PROBLEMA 1:
Segundo o excerto sobre a Internacional Situacionista, em que ano se quis que esse grupo tivesse um livro de teoria?
PROBLEMA 2:
Reescreva em forma de lista o parágrafo do excerto sobre a Internacional Situacionista que começa por "Quase sempre, os comentadores", mantendo os factos principais.
PROBLEMA 3:
Continue o excerto sobre a Internacional Situacionista a partir da sua última frase.

EXCERTO FORNECIDO:
* * * * * * *

Quase sempre, os comentadores fizeram de conta não compreender a que uso se podia destinar um livro que não saberiam classificar em nenhuma das categorias das produções intelectuais que a sociedade ainda dominante quer ter em consideração, e que não é escrito do ponto de vista de nenhuma das profissões especializadas que ela encoraja. As intenções do autor parecem, portanto, obscuras. Porém nada têm de misterioso. Clausewitz, em A Campanha de 1815 em França, notou: «Em toda a crítica estratégica, o essencial é colocar-se exactamente no ponto de vista dos actores; é verdade que isto é frequentemente muito difícil. A grande maioria das críticas estratégicas desapareceria complemente, ou reduzir-se-ia a ligeiras diferenças de compreensão, se os escritores quisessem ou pudessem colocar-se, pelo pensamento, em todas as circunstâncias em que se encontram os actores.»

Em 1967, eu quis que a Internacional Situacionista tivesse um livro de teoria. A I.S. era nesse momento o grupo extremista que mais tinha feito para trazer de volta a contestação revolucionária à sociedade moderna; e era fácil de ver que este grupo, tendo já imposto a sua vitória no terreno da crítica teórica, e tendo-a habilmente prosseguido no da agitação prática, aproximava-se então do ponto culminante da sua acção histórica. Portanto, tratava-se de que um tal livro estivesse presente nas alterações que viriam em breve, e que o transmitiriam depois delas, à vasta continuação subversiva que não poderiam deixar de abrir. É sabida a forte tendência dos homens para repetir inutilmente os fragmentos simplificados das teorias revolucionárias antigas, cuja usura Ihes é escondida pelo simples facto de que não tentam aplicá-las a qualquer luta efectiva, para transformar as condições em que se encontram verdadeiramente; de tal forma que compreendem pouco melhor como estas teorias puderam, com sortes diversas, ser determinantes nos conflitos doutros tempos. Apesar disto, não oferece duvida para quem examina friamente a questão, que aqueles que querem abalar realmente uma sociedade estabelecida devem formular uma teoria que explique fundamentalmente esta sociedade; ou pelo menos que tenha todo o ar de dar dela uma explicação satisfatória. Assim que esta teoria é um pouco divulgada, na condição de que o seja nos afrontamentos que perturbam a tranquilidade pública, e mesmo antes dela chegar a ser exactamente compreendida, o descontentamento por toda a parte em suspenso será agravado e atiçado, pelo simples conhecimento vago da existência de uma condenação teórica da ordem das coisas. E depois, é começando a dirigir com cólera a guerra da liberdade, que todos os proletários podem tornar-se estrafegas.

* * * * * * *

DADOS REGISTADOS:
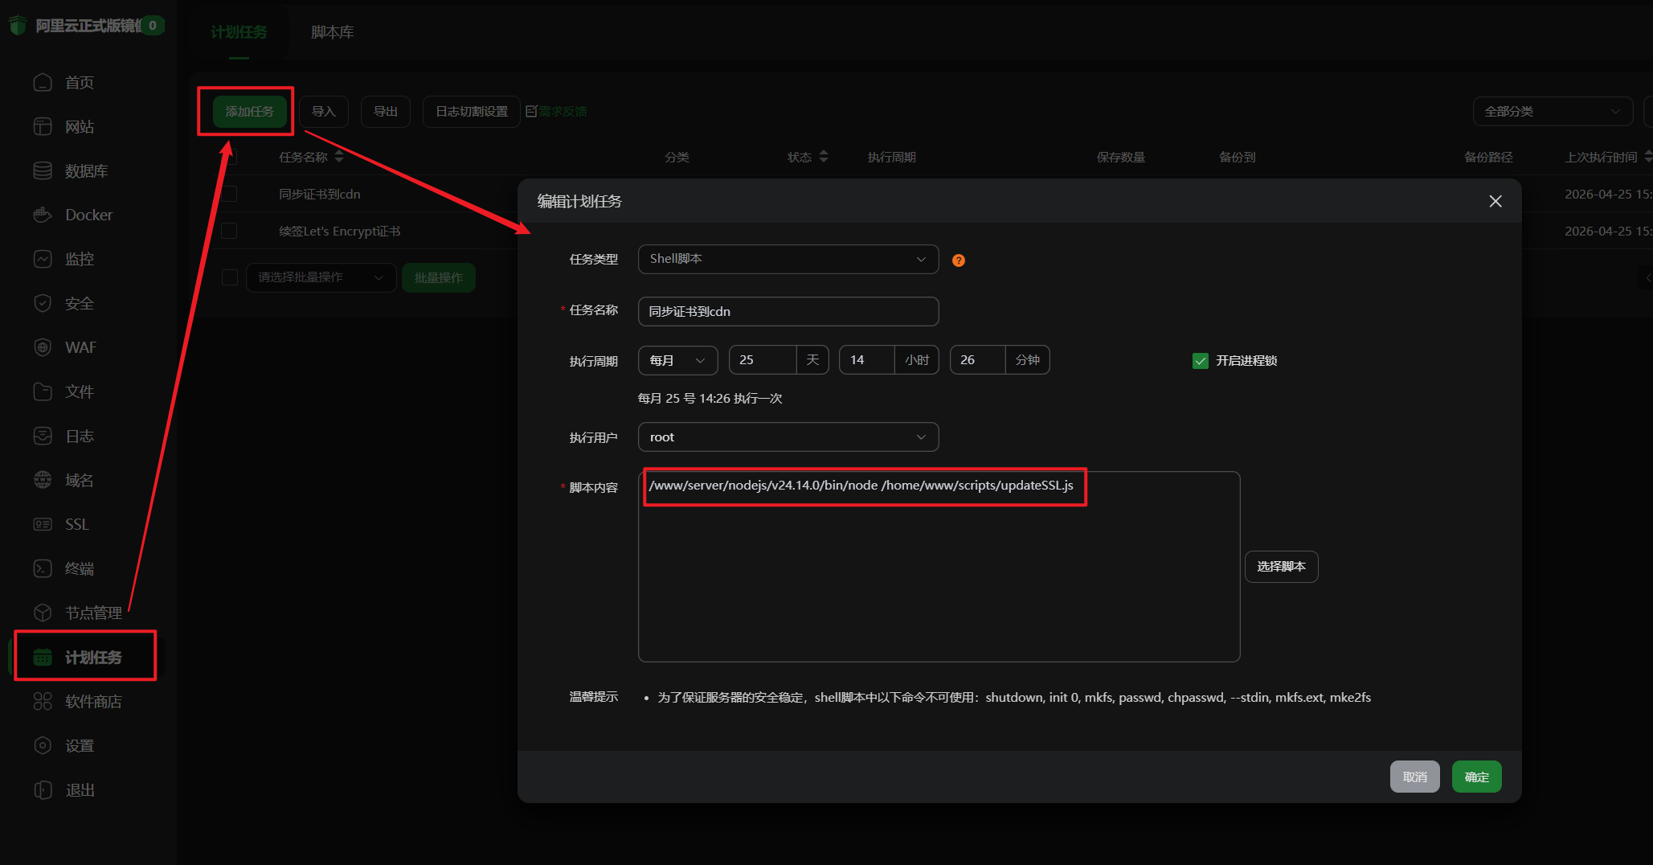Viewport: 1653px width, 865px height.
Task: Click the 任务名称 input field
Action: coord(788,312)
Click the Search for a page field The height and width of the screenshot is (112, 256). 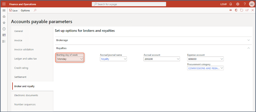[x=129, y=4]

* * * * * * *

RESULTADO 1:
Em 1967.

RESULTADO 2:
- Os comentadores fingiram quase sempre não compreender para que servia o livro.
- O livro não cabia em nenhuma das categorias de produção intelectual que a sociedade dominante reconhece.
- Também não foi escrito do ponto de vista de nenhuma das profissões especializadas que essa sociedade encoraja.
- Por isso as intenções do autor parecem obscuras, mas nada têm de misterioso.
- Clausewitz, em A Campanha de 1815 em França, afirmou que na crítica estratégica o essencial é colocar-se exatamente no ponto de vista dos atores, embora isso seja muitas vezes difícil.
- Segundo ele, a maior parte das críticas estratégicas desapareceria ou ficaria reduzida a pequenas diferenças de compreensão se os escritores se colocassem em todas as circunstâncias em que os atores se encontram.

RESULTADO 3:
Sem dúvida, uma teoria geral calculada para este fim deve em primeiro lugar evitar aparecer como uma teoria visivelmente falsa; e portanto não deve expor-se ao risco de ser contraditada pela sucessão dos factos. Mas é preciso também que seja uma teoria perfeitamente inadmissível. É necessário que possa declarar mau, perante a estupefacção indignada de todos aqueles que o acham bom, o próprio centro do mundo existente, descobrindo-lhe a natureza exacta. A teoria do espectáculo responde a estas duas exigências.

O primeiro mérito duma teoria crítica exacta é fazer instantaneamente parecer ridículas todas as outras. Assim, em 1968, enquanto as outras correntes organizadas, no movimento de negação pelo qual começava a degenerescência das formas de dominação deste tempo, vieram defender o seu próprio atraso e as suas curtas ambições, nenhuma dispunha dum livro de teoria moderna, nem mesmo reconheceram nada de moderno no poder da classe que se tratava de derrubar, os situacionistas foram capazes de expor a única teoria da temível revolta de Maio; e a única que fazia a apreciação dos novos danos relevantes, que ninguém tinha dito. Quem chora pelo consenso? Nós matá-mo-lo. Cosa fatta capo ha.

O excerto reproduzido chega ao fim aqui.